İlk 72 Saatlik Süreç
Ateşkesin ilk 72 saatlik döneminde, İsrail ordusunun çekildiği bölgelerde hava gözetimi tamamen durdurulacak. Bu adım, bölgede güven ortamının yeniden tesis edilmesi için kritik bir başlangıç olarak değerlendiriliyor. Ayrıca, taraflar arasında yapılacak esir değişiminin herhangi bir tören veya medya görüntüsü olmadan, sessiz bir şekilde gerçekleştirilmesi kararlaştırıldı. Bu süreç, gizlilik ve güvenlik gerekçeleriyle ortak komite tarafından yakından takip edilecek.
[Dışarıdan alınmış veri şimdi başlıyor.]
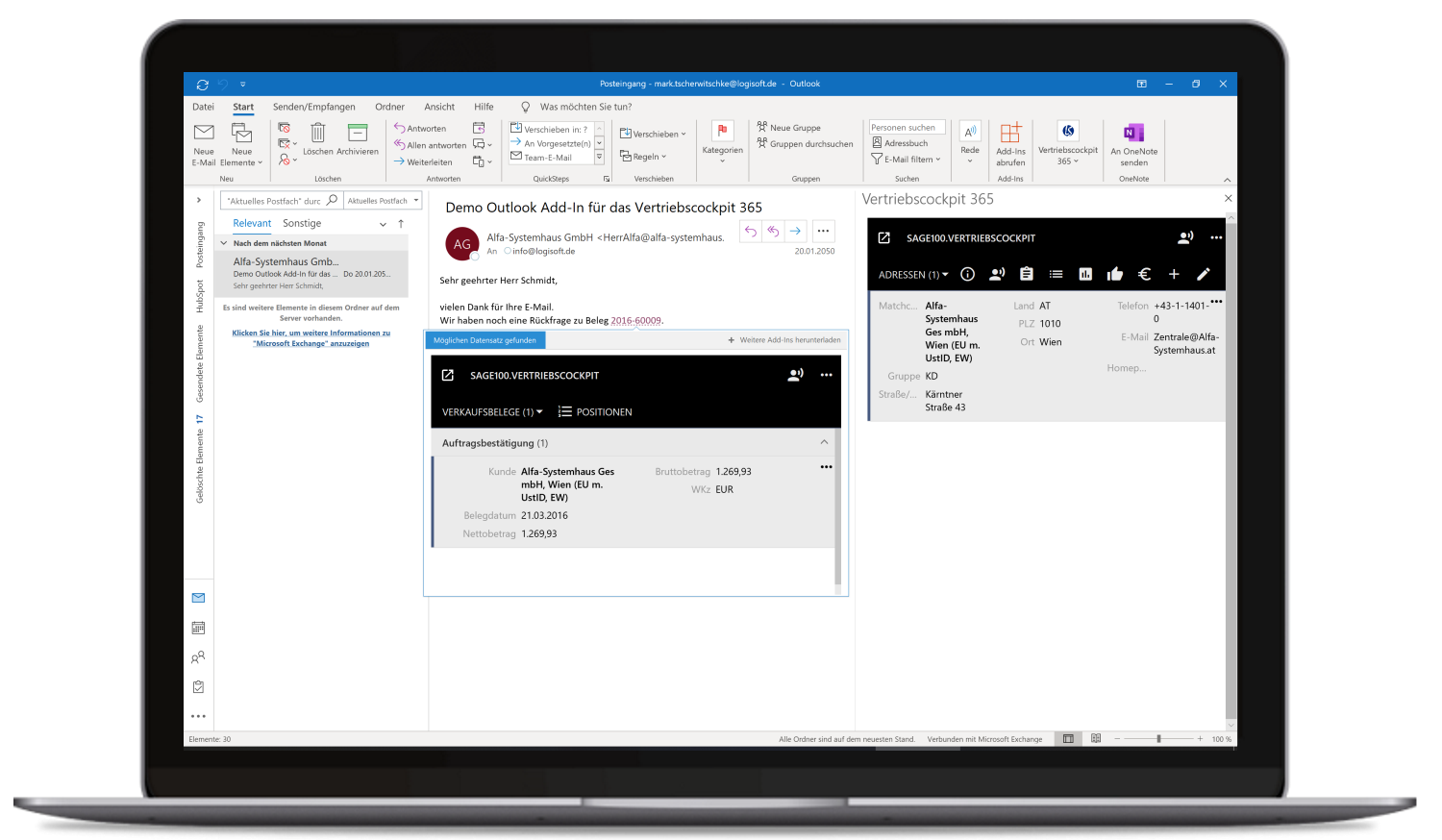Viewport: 1442px width, 840px height.
Task: Open the info icon next to ADRESSEN
Action: 968,274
Türkiye 105 Yıl Sonra Filistin’de Aktif Rol Üstleniyor
Anlaşmanın en dikkat çekici unsurlarından biri, Türkiye’nin sahadaki uluslararası görev gücüne katılması oldu. Bu gelişme, Türkiye’nin 105 yıl aradan sonra yeniden Filistin topraklarında resmi bir rol üstlenmesi anlamına geliyor.
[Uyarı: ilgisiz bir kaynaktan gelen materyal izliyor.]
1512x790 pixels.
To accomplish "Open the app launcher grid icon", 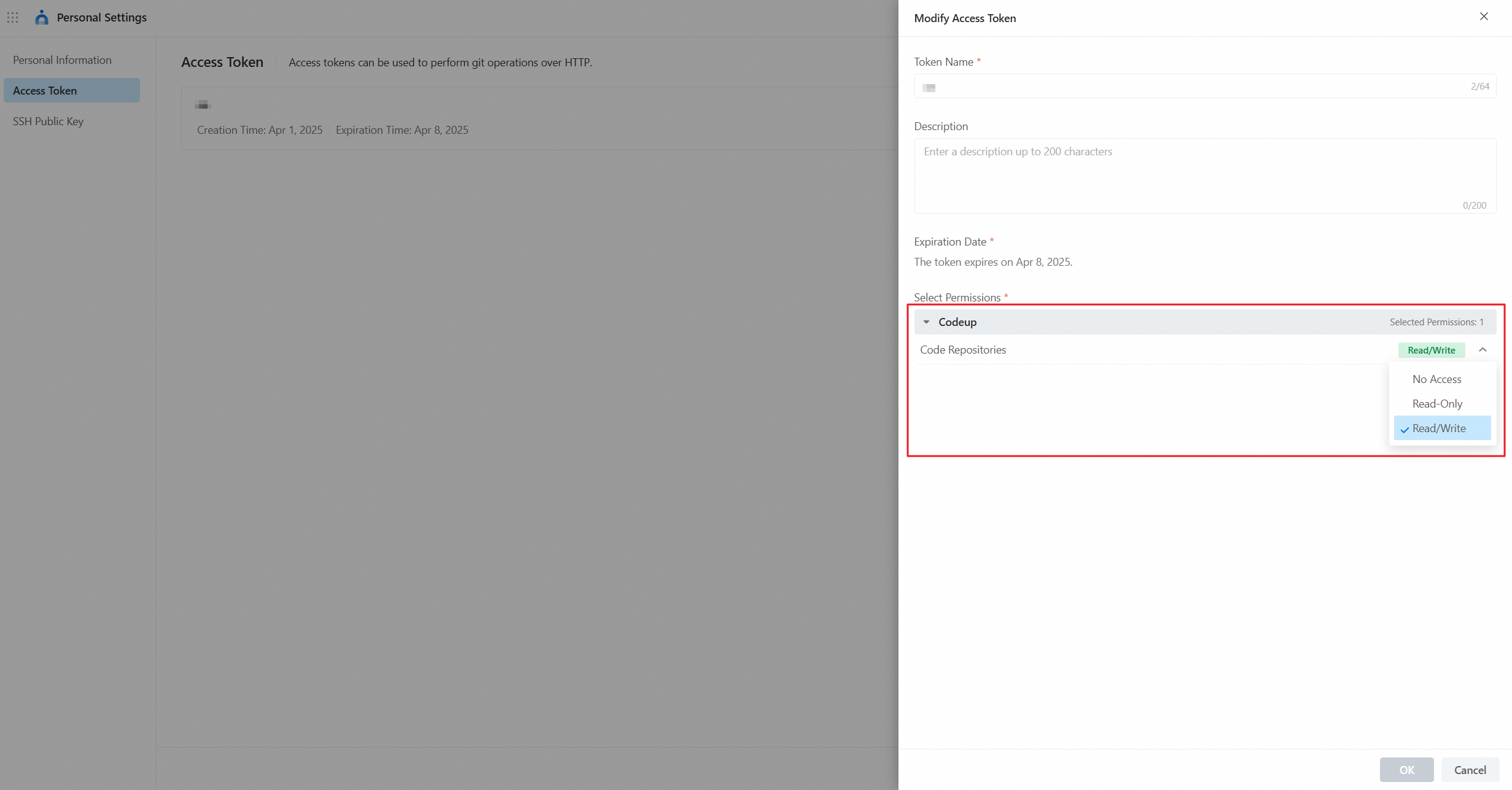I will tap(13, 17).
Ankara, bu süreci “Filistin’de yeni bir sayfa” olarak nitelendiriyor. Türkiye’nin özellikle insani yardım koordinasyonu, kayıpların tespiti ve ateşkesin denetlenmesi konularında görev alması bekleniyor.
Üç Aşamalı Ateşkes Planı
Ateşkes anlaşması, üç temel aşamadan oluşan kapsamlı bir plan çerçevesinde uygulanacak. İlk aşama insani yardım odaklı olacak. Türkiye, Katar ve Mısır’ın öncülük edeceği bu bölümde, yardım koridorlarının açılması, gıda ve ilaç sevkiyatlarının güvenli biçimde Gazze’ye ulaştırılması, altyapı onarımı ve enkaz kaldırma çalışmaları öncelik taşıyor. Ayrıca, kayıp kişilerin ve hayatını kaybedenlerin bulunması da bu aşamada yürütülecek.
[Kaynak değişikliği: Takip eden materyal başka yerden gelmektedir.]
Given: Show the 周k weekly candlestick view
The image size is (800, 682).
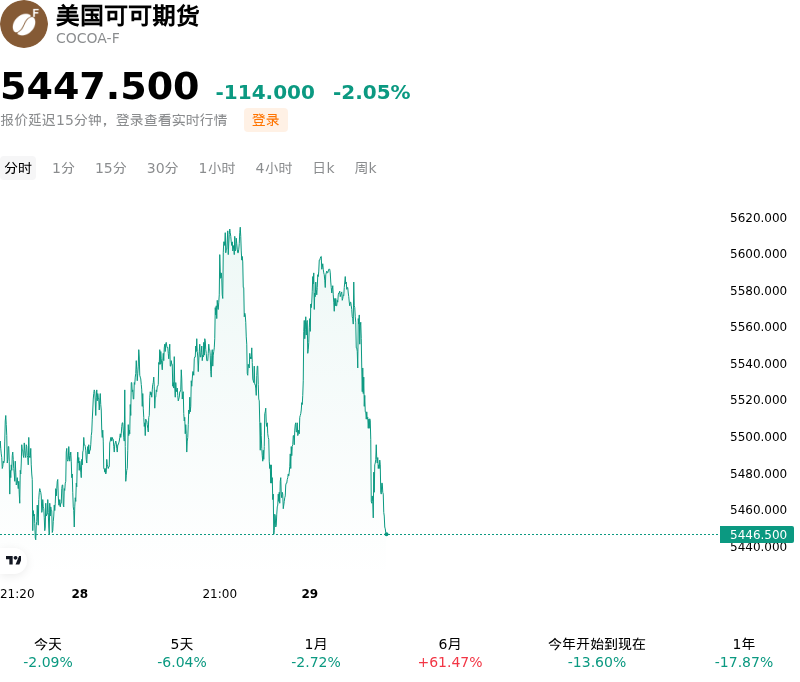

İkinci aşama, siyasi düzenin yeniden inşasına odaklanacak. Bu kapsamda, “Gazze Uluslararası Geçiş Otoritesi” (GITA) adıyla yeni bir yönetim mekanizması oluşturulması gündemde. ABD’nin bu yapının başına eski İngiltere Başbakanı Tony Blair’i getirmek istediği ileri sürülüyor. Ancak Türkiye’nin bu öneriye temkinli yaklaştığı, bölgesel aktörlerin daha etkin olduğu alternatif bir siyasi model üzerinde çalıştığı belirtiliyor.
BM veya NATO Gözetiminde Yeni Dönem
Planın üçüncü ve son aşaması, askeri denetim sürecini kapsıyor. Bu çerçevede, güvenliğin sağlanması ve olası ihlallerin önlenmesi için Birleşmiş Milletler (BM) veya NATO bünyesinde bir görev gücü oluşturulması seçenekleri değerlendiriliyor.
Türkiye, hem sivil koordinasyon hem de askeri denetim süreçlerinde aktif bir rol üstlenecek. Ankara’nın daha önceki BM Barış Gücü operasyonlarındaki deneyiminin, bu yeni misyonda da referans alınacağı ifade ediliyor.